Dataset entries
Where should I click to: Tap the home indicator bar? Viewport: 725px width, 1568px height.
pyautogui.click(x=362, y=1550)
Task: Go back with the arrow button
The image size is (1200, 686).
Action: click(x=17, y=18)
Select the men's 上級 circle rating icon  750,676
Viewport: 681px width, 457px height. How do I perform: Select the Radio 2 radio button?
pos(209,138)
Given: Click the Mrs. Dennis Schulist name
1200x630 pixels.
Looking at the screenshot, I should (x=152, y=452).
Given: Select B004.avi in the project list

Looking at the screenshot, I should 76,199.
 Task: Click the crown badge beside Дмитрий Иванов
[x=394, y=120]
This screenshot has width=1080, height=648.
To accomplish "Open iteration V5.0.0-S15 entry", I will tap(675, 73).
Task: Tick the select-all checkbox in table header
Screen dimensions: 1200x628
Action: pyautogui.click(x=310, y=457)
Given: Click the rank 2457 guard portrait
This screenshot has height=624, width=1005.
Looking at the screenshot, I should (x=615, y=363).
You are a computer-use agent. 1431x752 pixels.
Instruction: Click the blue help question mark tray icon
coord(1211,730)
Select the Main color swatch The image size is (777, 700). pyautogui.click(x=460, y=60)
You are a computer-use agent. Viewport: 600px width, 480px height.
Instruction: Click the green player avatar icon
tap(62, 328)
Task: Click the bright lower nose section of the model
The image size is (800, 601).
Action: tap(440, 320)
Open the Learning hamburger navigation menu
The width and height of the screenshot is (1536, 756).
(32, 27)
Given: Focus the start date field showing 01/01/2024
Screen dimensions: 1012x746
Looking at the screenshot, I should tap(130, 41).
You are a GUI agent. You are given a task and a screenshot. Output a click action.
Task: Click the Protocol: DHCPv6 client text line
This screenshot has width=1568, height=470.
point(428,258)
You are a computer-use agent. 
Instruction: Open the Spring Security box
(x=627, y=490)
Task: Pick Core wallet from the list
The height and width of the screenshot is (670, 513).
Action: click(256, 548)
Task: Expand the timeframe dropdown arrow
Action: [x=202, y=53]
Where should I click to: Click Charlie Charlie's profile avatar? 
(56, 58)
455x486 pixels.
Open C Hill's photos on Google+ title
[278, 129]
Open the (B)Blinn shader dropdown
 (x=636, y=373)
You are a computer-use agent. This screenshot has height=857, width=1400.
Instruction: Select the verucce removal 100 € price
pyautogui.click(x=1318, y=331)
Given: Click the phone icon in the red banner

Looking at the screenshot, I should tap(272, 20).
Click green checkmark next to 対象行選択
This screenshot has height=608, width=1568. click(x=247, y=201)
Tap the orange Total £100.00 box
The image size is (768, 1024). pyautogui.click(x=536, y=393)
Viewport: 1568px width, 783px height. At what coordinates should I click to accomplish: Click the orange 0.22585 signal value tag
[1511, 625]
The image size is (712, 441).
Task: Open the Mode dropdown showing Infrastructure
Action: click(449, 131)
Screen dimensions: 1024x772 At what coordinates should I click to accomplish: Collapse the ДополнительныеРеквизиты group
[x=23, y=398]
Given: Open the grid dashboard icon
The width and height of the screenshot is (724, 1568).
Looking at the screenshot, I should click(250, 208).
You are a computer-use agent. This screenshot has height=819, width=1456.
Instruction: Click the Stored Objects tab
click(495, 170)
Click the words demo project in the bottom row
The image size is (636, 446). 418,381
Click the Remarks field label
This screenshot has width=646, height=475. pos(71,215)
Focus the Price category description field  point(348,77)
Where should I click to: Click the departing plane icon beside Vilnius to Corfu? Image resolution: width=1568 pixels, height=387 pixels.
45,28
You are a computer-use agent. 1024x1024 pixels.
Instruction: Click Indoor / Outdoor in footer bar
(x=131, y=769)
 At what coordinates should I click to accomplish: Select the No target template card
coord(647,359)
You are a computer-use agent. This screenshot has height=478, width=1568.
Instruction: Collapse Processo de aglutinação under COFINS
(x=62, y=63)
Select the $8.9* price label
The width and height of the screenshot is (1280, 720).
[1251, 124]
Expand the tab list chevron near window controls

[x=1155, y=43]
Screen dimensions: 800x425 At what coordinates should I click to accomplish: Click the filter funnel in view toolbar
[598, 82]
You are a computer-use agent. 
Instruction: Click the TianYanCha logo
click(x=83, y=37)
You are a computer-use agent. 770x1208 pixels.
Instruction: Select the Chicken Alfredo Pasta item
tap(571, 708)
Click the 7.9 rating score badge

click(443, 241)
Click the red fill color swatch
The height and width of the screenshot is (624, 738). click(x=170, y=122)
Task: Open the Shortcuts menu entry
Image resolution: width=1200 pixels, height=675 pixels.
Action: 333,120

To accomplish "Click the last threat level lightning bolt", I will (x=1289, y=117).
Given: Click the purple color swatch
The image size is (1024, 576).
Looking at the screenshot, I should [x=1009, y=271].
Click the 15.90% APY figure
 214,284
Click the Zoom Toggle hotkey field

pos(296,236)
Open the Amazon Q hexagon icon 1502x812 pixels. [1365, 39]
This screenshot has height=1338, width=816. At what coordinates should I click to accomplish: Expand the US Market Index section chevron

> Try it: The lines from the one with "Click the 15.90% APY figure" through the end of the data above are to be set down exactly, with both boundary lines included and no other lines.

> Response:
Click the 15.90% APY figure
 214,284
Click the Zoom Toggle hotkey field

pos(296,236)
Open the Amazon Q hexagon icon 1502x812 pixels. [1365, 39]
This screenshot has height=1338, width=816. At what coordinates should I click to accomplish: Expand the US Market Index section chevron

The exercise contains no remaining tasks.